Le régime syrien tente de se vanter du prestige d’abattre un avion israélien, mais en parallèle il cache l’énorme préjudice subi sur son système antiaérien par Israel. Les Syriens très intéressés ont perdu l’un des rares biens (système anti-missile) et vont exiger aux Russes de leur apporter de nouvelles cargaisons de missiles anti-aériens, avec des fonds iraniens, bien sûr. Les Syriens ne veulent pas contacter Téhéran s’ils peuvent le faire avec la Russie.
Par conséquent, toutes les parties ont actuellement intérêt à maintenir le calme, et c’est probablement ce qui se produira. Mais ne nous y trompons pas: les Iraniens continueront à essayer de s’établir en Syrie. Ils chercheront d’autres moyens, et Israël continuera probablement à contrecarrer leurs tentatives, même s’ils doivent payer un prix. La bataille actuelle pour la région syrienne et libanaise après la guerre civile en Syrie continuera d’être menée dans son intégralité.
La Force aérienne a également pris part au processus des leçons apprises, en reconnaissant clairement que le F-16 n’était pas le résultat d’une négligence ou d’une complaisance, mais plutôt une nécessité et peut-être une erreur tactique.
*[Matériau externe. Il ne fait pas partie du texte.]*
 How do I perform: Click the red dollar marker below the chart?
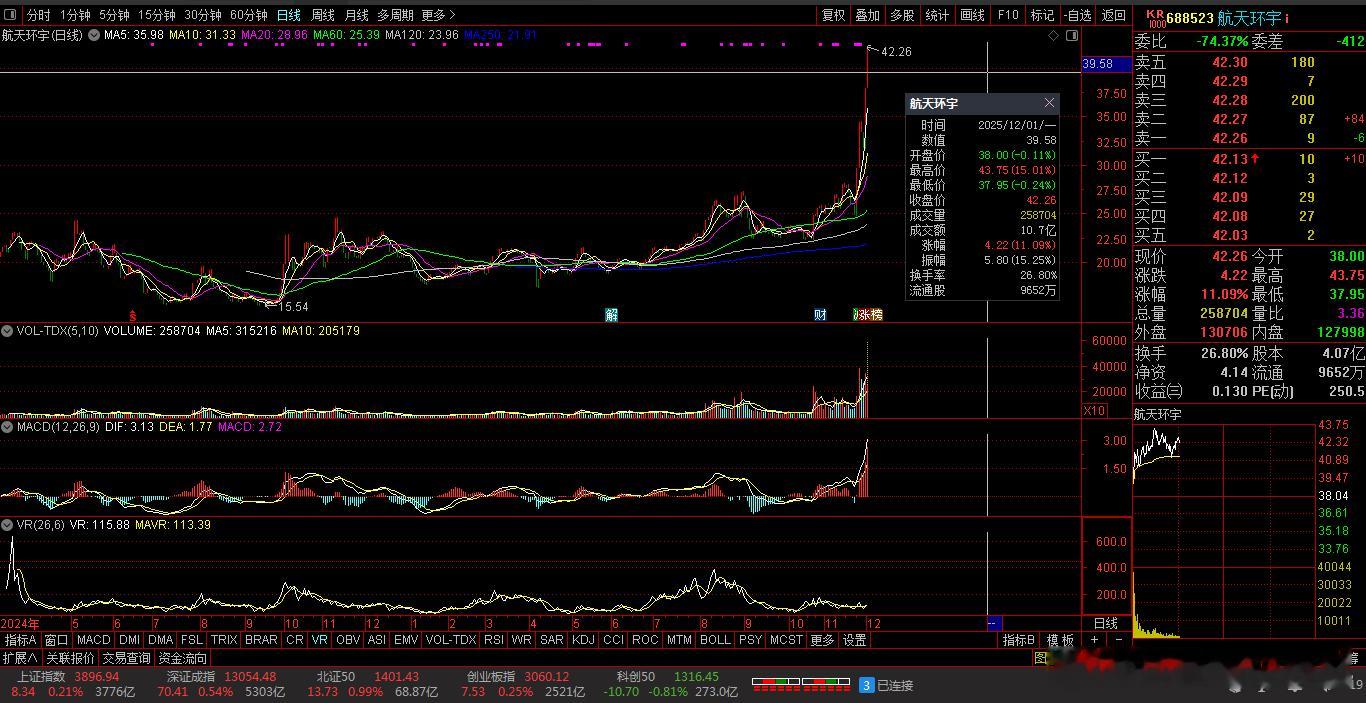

Cela arrive après plus de 30 ans durant lesquels un avion antiaérien n’a pas abattu un avion israélien, il n’y a pas besoin d’être inquiets, les pilotes sont vivants, et de nouvelles méthodes d’assaut, de nouveaux moyens et d’aller de l’avant doivent être recherchés… notamment avec les F15.
Par Ron Ben-Yishai, correspondant des affaires militaires et de sécurité sur Ynet.